Well, except for being woken up at 1am by Alex. We ran out of diapers 4 days ago, so he's been wearing underwear at night. He's potty trained during the day. It's so nice to see him run upstairs to use the potty and I can just sit there. No cleaning up two diapers. No cleaning up the massive amounts of poop that come out of him. It's nice. Tho, from when I was pregnant, he knows every bathroom in every store we go to. So, if we walk past the bathroom, he says he has to go. I don't know if he is just saying that or what, but he does pee everytime he goes in there.

The first two nights without a diaper he didn't pee at all in his bed. Well, the past two nights, he's peed the bed. The 3rd night it was about 6:30am, and last night it was about 1am. He only does it once, so I guess I can be thankful for that. Jeff said last night at 1am that perhaps we need to go back to diapers. But, I think that is a step backwards. He peed in his pants several times when we were first potty training. This is just the next step.

When I changed him bed, I just took the sheet and threw it on the bed. I didn't feel like putting on the fitted sheet at 1am. And then he made it to 8am.

Alex seems to be remembering things too. He'll tell me about stuff he did two weeks ago with great clarity. Jeff, Alex and Jeff's friend Rich went to a tank show a couple weeks ago, and Alex will randomly bring up that he went to see tanks with Mr. Rich and ate a hot dog. It's interesting what he remembers. Like, he remembers eating a hot dog and playing in the dirt at the field. I can't remember what is my earliest memory, but I wonder now that Alex is remembering stuff like this - if this is what he will think of when he thinks of being young.

Next week I'll be making my first big trip with E. I'm going to visit my grandmother - E and Alex's great-grandmother. She lives in MD and is about 2.5 hours away. E is doing much better in the car now so I'm ready for the trip. My grandmother is 90 and just can't make the trip down here anymore. Grace is E's middle name, and she's named after my grandmother. Elizabeth is my other grandmother's name - she passed away in 1997. I've wanted to go visit for a while, but just didn't feel like she was ready to make the trip. Alex loves riding in the car, so that's no issue.

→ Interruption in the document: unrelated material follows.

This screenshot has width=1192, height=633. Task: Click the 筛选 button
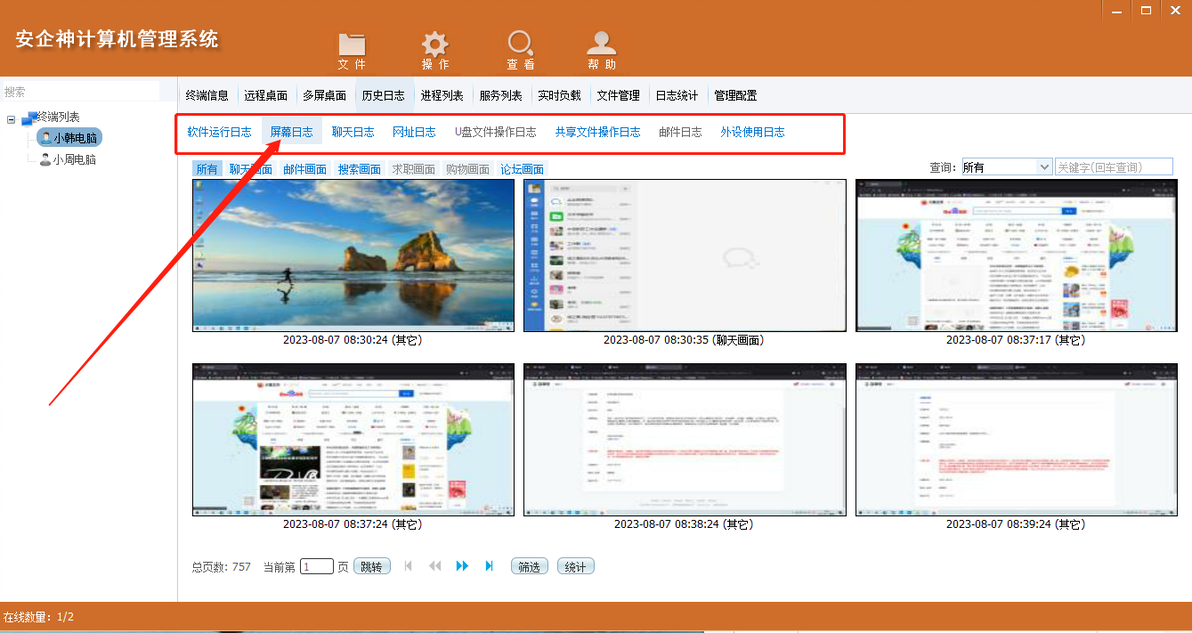tap(529, 566)
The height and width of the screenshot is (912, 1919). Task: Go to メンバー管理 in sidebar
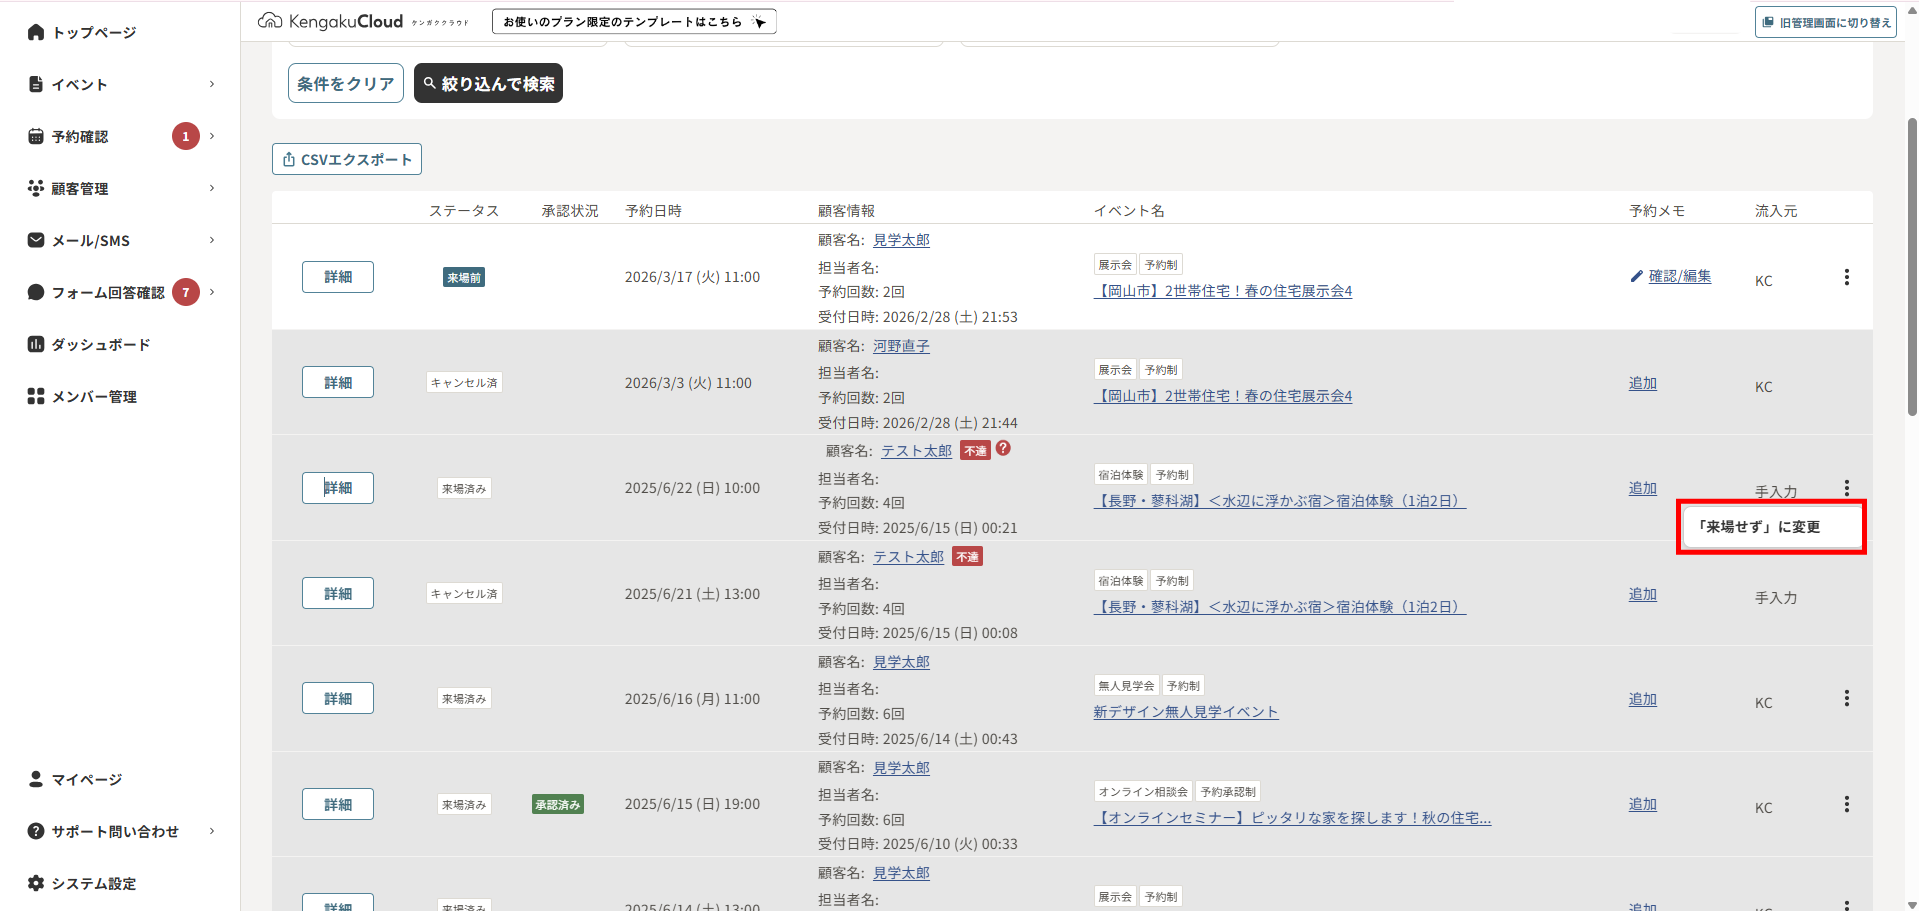(x=94, y=396)
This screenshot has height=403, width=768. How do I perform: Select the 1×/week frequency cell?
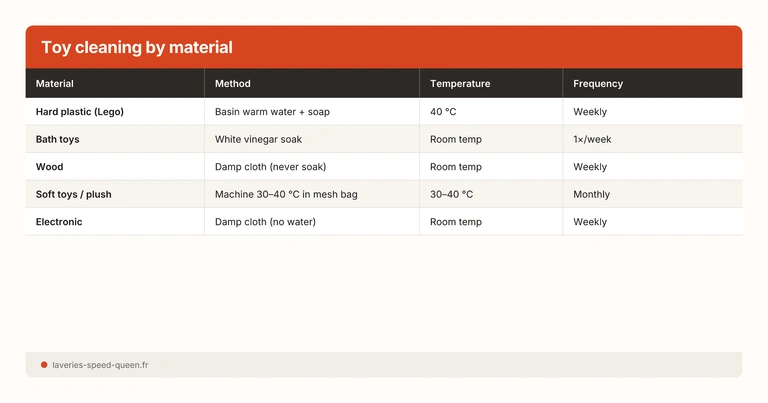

I'm going on Veteran's Day because hopefully the traffic will be lighter. Jeff has to work, so it will just be me. But, that's how everyday is, so I'm excited go up and see her. We're going to WV for Thanksgiving, so this trip will be a nice trial run.

Tuesday, November 03, 2009

I might be ending this blog soon.

I just don't seem to have time to update anything, and I update so much on Facebook that I feel like I'm updating twice. Does anyone even still read this thing?

Plus, I feel like this is just another Mommy blog that talks about poops and naps. But, honestly, that is the excitement in my life right now. Maybe when I feel more exciting, I can come back and write.